Selected excerpt:
In theory, the evaluation of each point in the test space could involve an actual check of the system. I build each rocket, watch to see whether it fails or succeeds according to my metric. For search, I'd just pick the best performers, and for more clever approaches, I can do something like find a gradient by judging performance of parameters to see if increasing or decreasing those that are amenable to improvement would help. (I can be even more inefficient, but find something more like a gradient, by building many similar rockets, each an epsilon away in several dimensions, and estimating a gradient that way. Shudder.)
In practice, we use a proxy model - and this is one place that allows for the types of overoptimization misalignment we are discussing. (But it's not the only one.) The reason this occurs is laid out clearly in the Categorizing Goodhart paper as one of the two classes of extremal failure - either model insufficiency, or regime change. This also allows for (during simulation undetectable) causal failures, if the proxy model gets a causal effect wrong.
Even without using a proxy model, we can be led astray by the results if we are not careful. Rockets might look great, even in practice, and only fail in untested scenarios because we optimized something too hard - extremal model insufficiency. (Lower weight is cheaper, and we didn't notice a specific structural weakness induced by ruthlessly eliminating weight on the structure.)
For our purposes, we want to talk about things like "how much optimization pressure is being applied." This is difficult, and I think we're trying to fit incompatible conceptual models together rather than finding a good synthesis, but I have a few ideas on what selection pressure leading to extremal regions means here.

Information given:
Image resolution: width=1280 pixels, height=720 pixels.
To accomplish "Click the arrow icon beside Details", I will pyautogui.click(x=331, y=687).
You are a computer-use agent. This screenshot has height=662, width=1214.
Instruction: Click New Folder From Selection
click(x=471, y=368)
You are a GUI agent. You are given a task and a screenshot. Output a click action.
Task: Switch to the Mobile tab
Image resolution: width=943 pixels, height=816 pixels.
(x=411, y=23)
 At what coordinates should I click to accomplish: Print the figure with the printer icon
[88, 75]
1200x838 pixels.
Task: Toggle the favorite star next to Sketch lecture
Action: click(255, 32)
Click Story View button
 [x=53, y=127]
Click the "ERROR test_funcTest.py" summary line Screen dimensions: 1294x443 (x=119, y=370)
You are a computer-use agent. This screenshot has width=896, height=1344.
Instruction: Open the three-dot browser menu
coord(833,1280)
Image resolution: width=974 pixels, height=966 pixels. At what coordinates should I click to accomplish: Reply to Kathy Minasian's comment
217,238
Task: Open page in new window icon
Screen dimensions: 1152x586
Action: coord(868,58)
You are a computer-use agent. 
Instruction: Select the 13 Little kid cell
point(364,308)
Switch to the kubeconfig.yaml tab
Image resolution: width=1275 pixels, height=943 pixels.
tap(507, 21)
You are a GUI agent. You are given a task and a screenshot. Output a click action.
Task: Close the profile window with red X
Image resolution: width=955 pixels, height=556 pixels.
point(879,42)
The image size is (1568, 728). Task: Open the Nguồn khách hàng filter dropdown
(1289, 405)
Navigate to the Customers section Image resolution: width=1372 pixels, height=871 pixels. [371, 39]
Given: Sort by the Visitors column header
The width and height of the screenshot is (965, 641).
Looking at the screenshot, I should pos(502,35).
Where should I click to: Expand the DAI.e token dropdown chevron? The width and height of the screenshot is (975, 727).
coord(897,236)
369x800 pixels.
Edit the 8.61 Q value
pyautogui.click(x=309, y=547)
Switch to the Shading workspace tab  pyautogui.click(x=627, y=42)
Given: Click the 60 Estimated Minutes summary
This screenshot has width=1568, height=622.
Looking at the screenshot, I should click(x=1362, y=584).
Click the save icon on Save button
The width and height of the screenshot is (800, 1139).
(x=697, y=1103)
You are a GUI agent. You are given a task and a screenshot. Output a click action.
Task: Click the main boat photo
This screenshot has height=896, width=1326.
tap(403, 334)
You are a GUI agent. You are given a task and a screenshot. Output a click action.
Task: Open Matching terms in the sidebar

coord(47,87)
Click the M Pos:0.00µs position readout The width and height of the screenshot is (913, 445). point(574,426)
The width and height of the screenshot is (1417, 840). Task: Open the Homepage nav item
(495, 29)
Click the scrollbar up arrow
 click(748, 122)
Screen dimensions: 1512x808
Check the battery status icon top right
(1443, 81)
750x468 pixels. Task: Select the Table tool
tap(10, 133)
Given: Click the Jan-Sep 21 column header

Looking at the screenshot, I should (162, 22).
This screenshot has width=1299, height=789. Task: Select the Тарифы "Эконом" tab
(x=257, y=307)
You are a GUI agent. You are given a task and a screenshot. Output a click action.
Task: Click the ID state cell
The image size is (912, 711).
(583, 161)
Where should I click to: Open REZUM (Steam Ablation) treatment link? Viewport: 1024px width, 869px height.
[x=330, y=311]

Required work:
1: Give each passage that the optimization excerpt encloses in parentheses.
2: According to the optimization excerpt, what are the two classes of extremal failure?
3: Reproduce everything in the optimization excerpt from "Even without using" down to "regions means here.".
Base every answer on the optimization excerpt alone.

Worked answers:
1:
(I can be even more inefficient, but find something more like a gradient, by building many similar rockets, each an epsilon away in several dimensions, and estimating a gradient that way. Shudder.)
(But it's not the only one.)
(during simulation undetectable)
(Lower weight is cheaper, and we didn't notice a specific structural weakness induced by ruthlessly eliminating weight on the structure.)

2: Model insufficiency and regime change.

3:
Even without using a proxy model, we can be led astray by the results if we are not careful. Rockets might look great, even in practice, and only fail in untested scenarios because we optimized something too hard - extremal model insufficiency. (Lower weight is cheaper, and we didn't notice a specific structural weakness induced by ruthlessly eliminating weight on the structure.)
For our purposes, we want to talk about things like "how much optimization pressure is being applied." This is difficult, and I think we're trying to fit incompatible conceptual models together rather than finding a good synthesis, but I have a few ideas on what selection pressure leading to extremal regions means here.